The Rise and Fall of Ladies Hall

No men allowed: a group of 1960s female students relaxes in the Elizabeth Waters Residence Hall courtyard. The dorm would be the last on campus to remain segregated by gender. UW Archives 2018s00424

By 2005, Elizabeth Waters Residence Hall was the last standing gender-segregated dorm on campus. For many alumni of that time, it was a familiar arrangement. For many students, it was antiquated — weird, even. Wrote one in the Badger Herald: “The time has come for UW to end this wretched, backward invocation of sexism and mindless promotion of prudery.” A year later, it became a coed dorm, ending a long era.

The UW’s first-ever purpose-built dorm was also its first women’s dorm. Ladies Hall was constructed in 1871 and was later renamed Chadbourne Hall after former chancellor Paul Chadbourne, partly in retribution for his stubborn opposition to coeducation.
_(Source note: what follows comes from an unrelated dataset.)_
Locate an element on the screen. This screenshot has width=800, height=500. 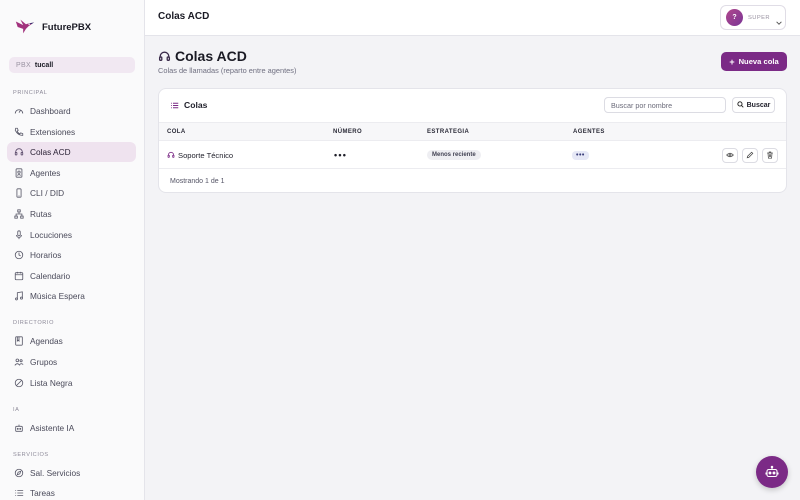
user-role: SUPER is located at coordinates (759, 18).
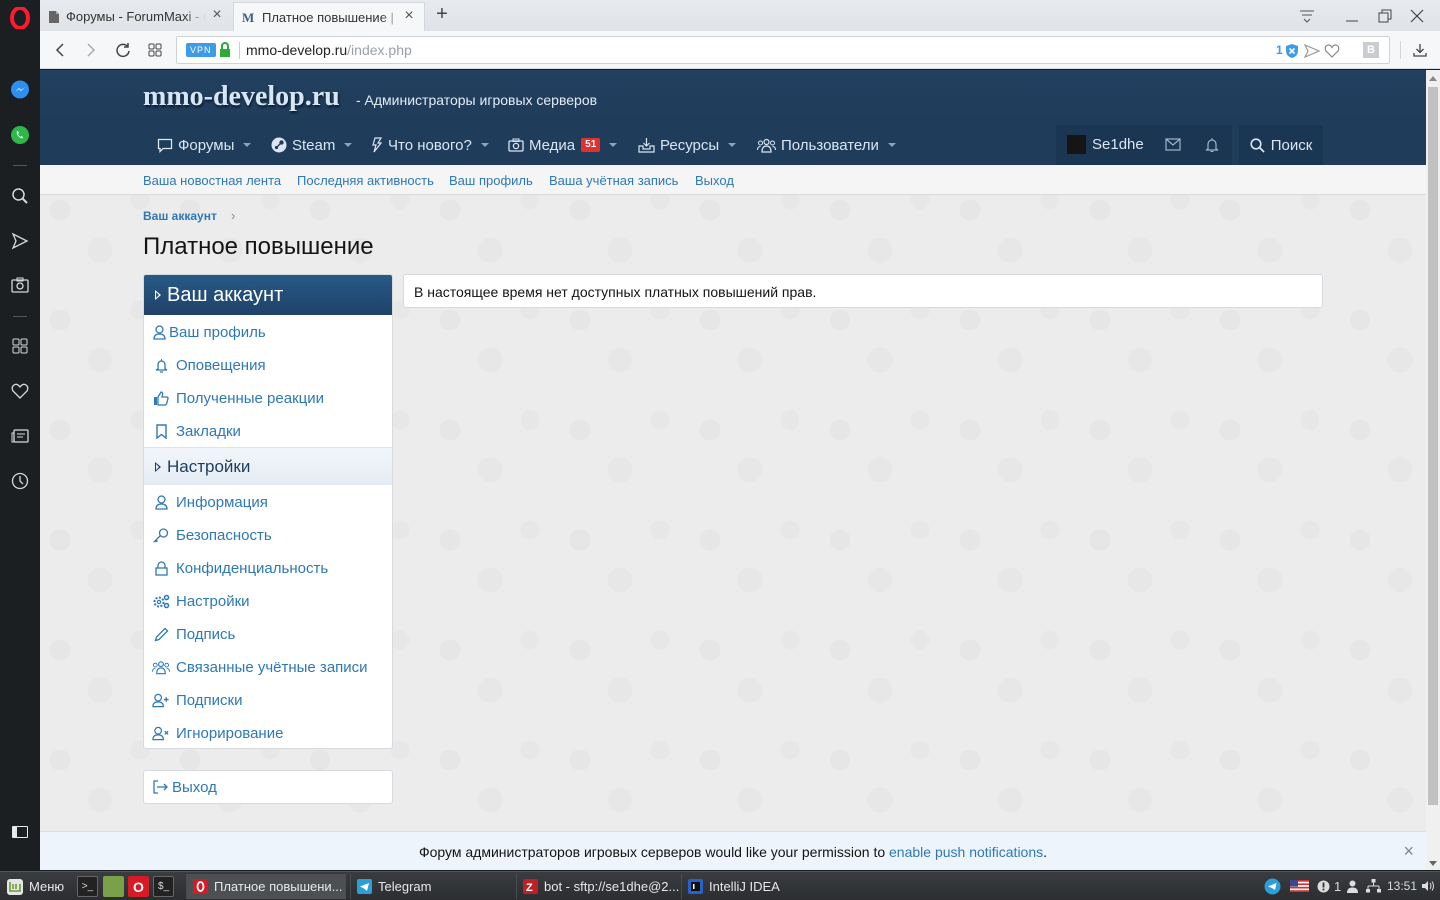 This screenshot has height=900, width=1440. What do you see at coordinates (714, 180) in the screenshot?
I see `sub-nav-logout: Выход` at bounding box center [714, 180].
The paradoxical naming streak continued for the second women’s dorm (and oldest functioning dorm on campus today), Barnard Hall — after former chancellor Henry Barnard, who opposed university housing entirely because of its high costs.

The earliest residents of Ladies Hall needed permission to leave the dorm outside of usual class hours, and they were only allowed to see visitors during scheduled receptions in common areas. The hall’s principal also advised the women on their habits and how to comport themselves in public.
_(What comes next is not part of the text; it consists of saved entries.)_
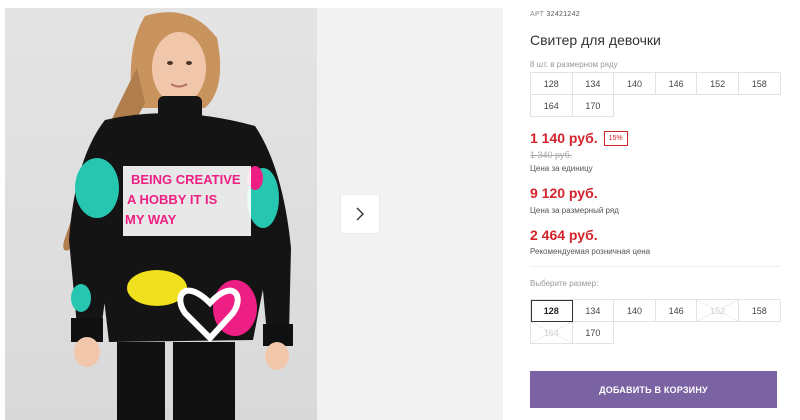 The width and height of the screenshot is (800, 420). I want to click on pack-size-grid: 128 134 140 146 152 158 164 170, so click(656, 94).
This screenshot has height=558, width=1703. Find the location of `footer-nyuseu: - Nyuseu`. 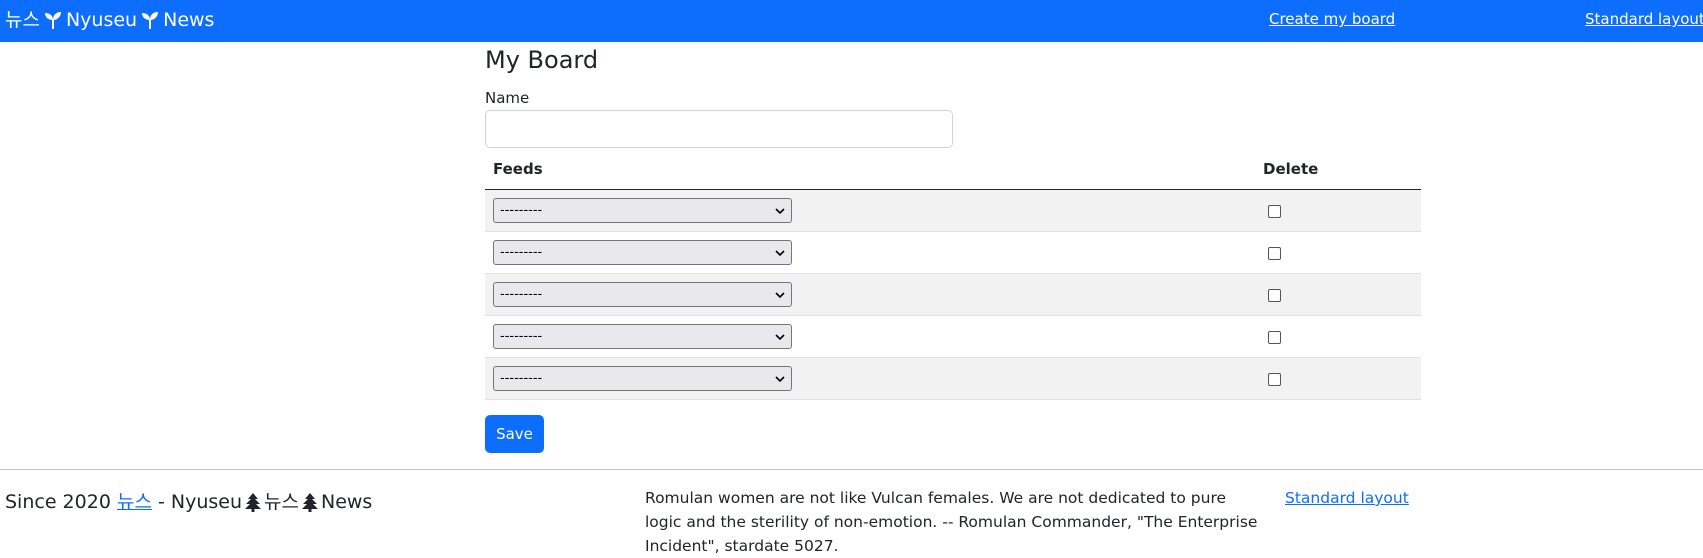

footer-nyuseu: - Nyuseu is located at coordinates (200, 502).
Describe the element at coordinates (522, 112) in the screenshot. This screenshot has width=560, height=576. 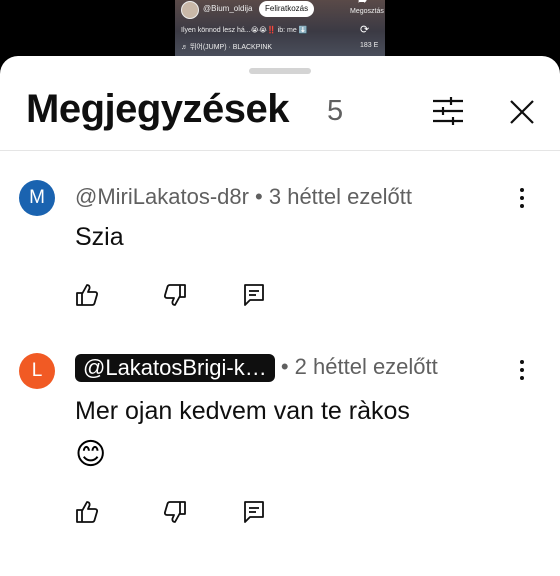
I see `close-icon` at that location.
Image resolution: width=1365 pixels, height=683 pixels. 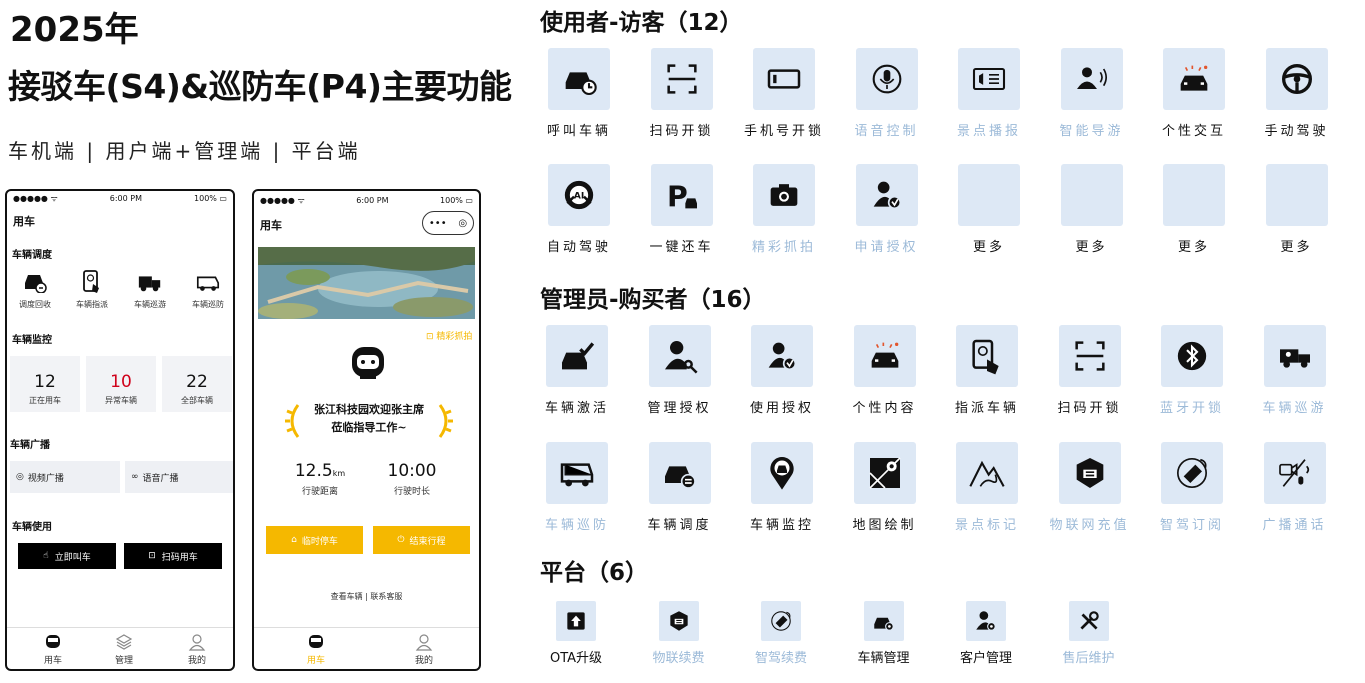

Many strict housing rules continued into the latter half of the 20th century. Between the ’40s and ’70s, parents received a letter from the university before the start of each academic year informing them that female students under the age of 21 were required to live in university-approved housing or provide a guardian’s written permission to live unsupervised off campus.

Curfews were commonplace. According to a 1949 housing document, women who tried to return to their dorms after 10:30 p.m. on weeknights would be locked out. Only a housemother had access to the building’s keys, so residents needed permission to be gone overnight or to stay out past curfew. Late-night studying at the library? Too bad. Freshmen could request a key for curfew extension until 12:30 a.m. once per semester, while seniors earned the luxury of requesting a key twice per week. Exceptions were made for university-sanctioned events and for Daily Cardinal staffers.

For many years, men could only enter women’s dorms during certain evening hours and were never allowed to stay overnight. The board of regents approved coed housing, separated by floor (and later by wing), for select UW residence halls in 1972. All halls are now coed, and most floors and wings stopped being separated by gender in 2011. Students are free to come and go as they please. We suspect they wouldn’t accept anything less.